My daughters are both three years old and love to be outside in my yard. The yard consists of several different levels and gardens. However, I did save a patch of grass about ten feet wide, which runs down a slope. This patch is where the winter sledding is done, and the summer water slide is set up.
The original Slip and Slide was made by the Wham-O Co. These are the same folks who brought you the Hula Hoop and the Frisbee. The idea behind the Slip and Slide was as simple as those two iconic toys. There is a strip of vinyl terminating at a small pool. You attach your garden hose to the strip of vinyl and water is fed through holes making the vinyl slippery. Eventually water collects at the end in the pool area. This is a very simple toy and one which brings hours of enjoyment to the kids. One problem it does have is that it simply does not hold up.
Even with my three year olds a Slip and Slide takes a beating. The kids run and jump on the slide taking it with them if there is not enough water. If the kids try and hold onto the sides as they slide down the vinyl will rip. The pool, which you have blown up at the end takes the most beating. Each time a child slides down they crash into the pool’s sides. Soon that vinyl is ripped. Then parents have a hard time ignoring the fun and often will join the kids sliding down the water. I have spent too much money on Slip and Slides which sometime did not hold up for even one play period. The solution was to make my own.
My homemade water slide is so simple, it even beats out the Frisbee for simplicity in design. First is to purchase a roll of 4 Mill plastic sheeting at your local hardware or home improvement center. You will find it in the paint department. I buy the 100′ by 20′ roll since my slope is long. Next is to check your scrap lumber pile for a piece of wood which is between 2′ to 4′ long, 10″ to 12″ wide and at least a half inch thick. I used a piece of offal plywood. If you do not have a scrap lumber pile go to your local home center and ask them. They often have a box of wood by their saw which they are willing to part with.
Next is to roll out the plastic where you want the water slide. Remember that the hose will be running for a long time in one area so choose your spot carefully. Cut the plastic to the length you want but make it at least 30″ long.
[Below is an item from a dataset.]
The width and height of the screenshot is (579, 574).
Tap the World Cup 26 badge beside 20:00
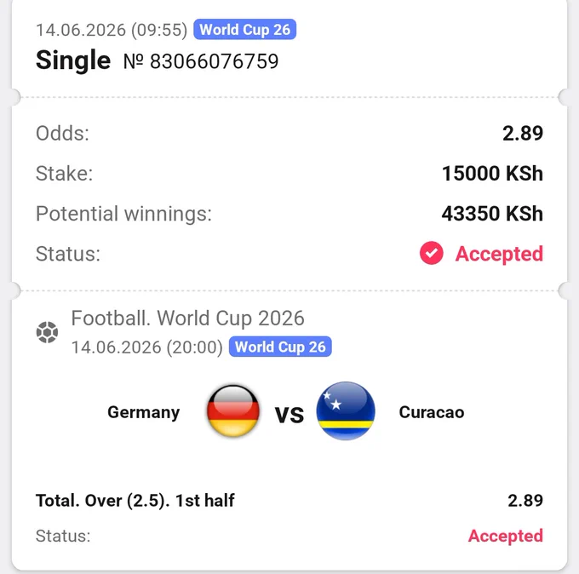point(280,347)
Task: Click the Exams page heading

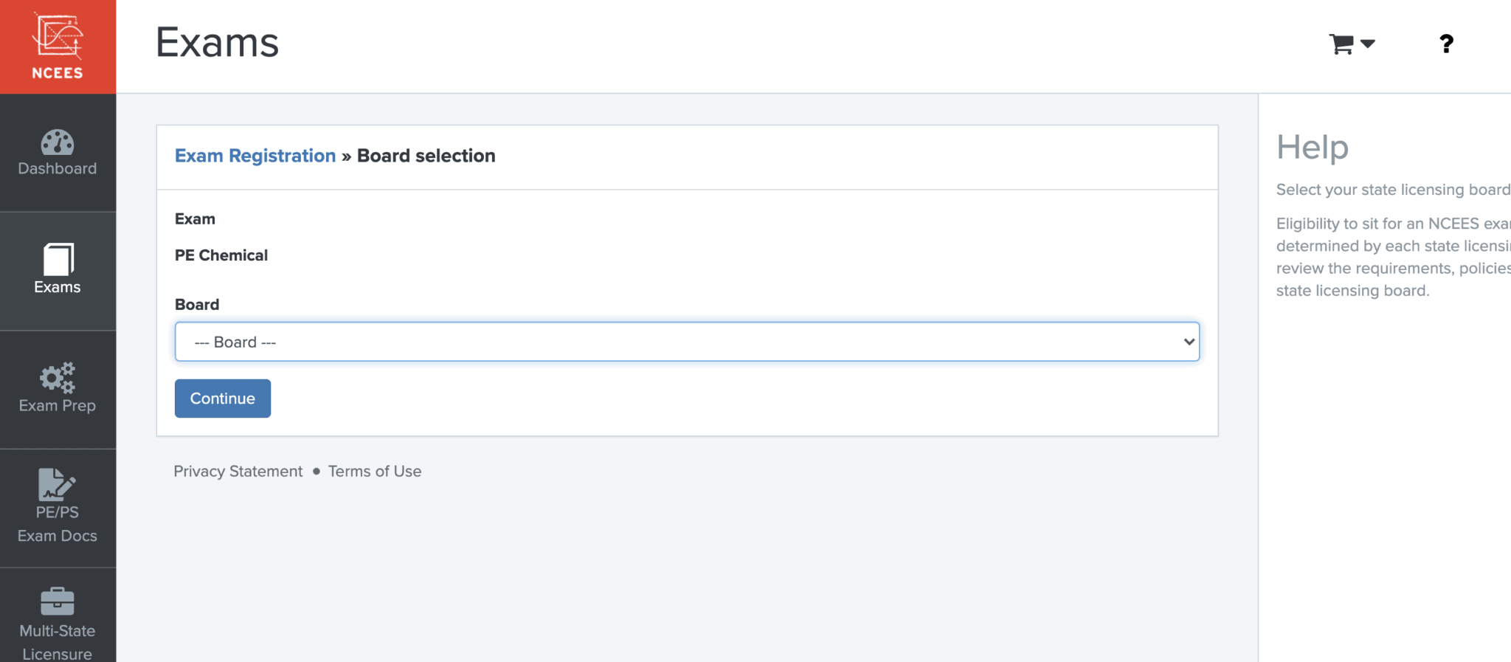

Mine is the full 100′. Unfold the end ten feet of the slide to the full ten foot width and bunch up the bottom to make a lip which will hold water. Leave the rest of the roll doubled up or about two feet across.
The most important part comes next. Roll about five to ten feet of plastic onto your board at the starting end. Purchase a Y turn off for the end of your hose. Place this Y in the center of your slide under the board and rolled up plastic but on top of the slide. Turn on one side and allow the water to flow down the slide.
Your slide is now ready for hours of carefree use. The children will not trip on anything sticking out like a hose connection. There are no stakes or other means of holding the plastic. The water will do the job for you. Best of all you have spent less than ten dollars and have a water slide which will last for years.